Court Opinion

ID: 6240494
Source: CourtListenerOpinion
Date Created: 2022-02-17 20:43:23.822988+00
Date Added: 2024-06-11T08:57:49.790280
License: Public Domain

Opinion,
Mr. Justice Green:
In the case of Hathaway v. Elsbree, 54 Pa. 498, followed by Preswick v. McGrew, 107 Pa. 48, we decided that a sale of land for taxes under the forty-first section of the act of April 29, 1844, as seated, which in point of fact was unseated, was a void sale, and passed no title to the purchaser. In the present case the plaintiff’s own testimony has established that the tract of land in controversy was sold as seated, and that at the time of the sale it was in fact unseated. As there was no conflicting testimony, the learned court below instructed the jury that the plaintiff had failed to show a title that gave him a right to a verdict, and under all the testimony in the case the defendants were entitled to a verdict, which was accordingly so rendered.
We are of opinion that this instruction was entirely correct.

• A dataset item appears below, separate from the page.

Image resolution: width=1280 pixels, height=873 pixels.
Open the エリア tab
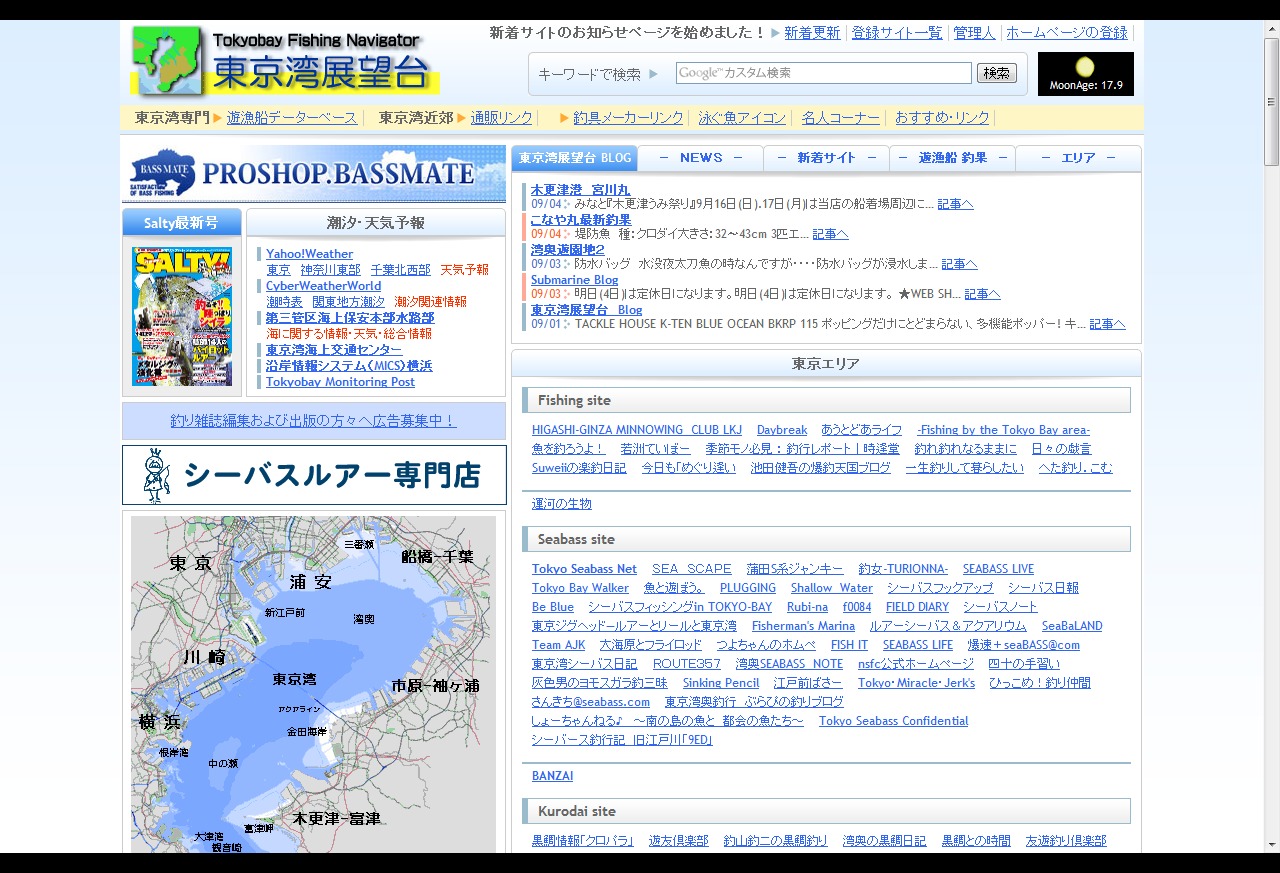(1078, 158)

There is no real contention that the plaintiff had shown a sufficient title in himself upon which to ask a verdict. He asked an instruction that he had shown title enough as against a mere intruder who had ejected him by force, but the court very properly instructed the jury that he had shown no possession *572of the tract in question, which is north of the division line, which would entitle him to the benefit of that principle. Holloway is only a nominal plaintiff, the real plaintiffs being the two Davenports. On the trial, A. L. Davenport testified that they never had any improvements on the tract north of the division line, and that they had done nothing on the ground, except that they cut some trees in the fall of 1885. Nothing was done but cutting these trees ; the ground-was not cleared up, no part of it was enclosed, none of it was cultivated, and no buildings or fences were put up. There was no conflicting testimony, and it is too plain for argument that the mere cutting of the trees in 1885 was not such a peaceable and actual possession of the land in dispute as to entitle the Davenports to the benefit of the rule that a color of title only is sufficient against mere forcible intruders.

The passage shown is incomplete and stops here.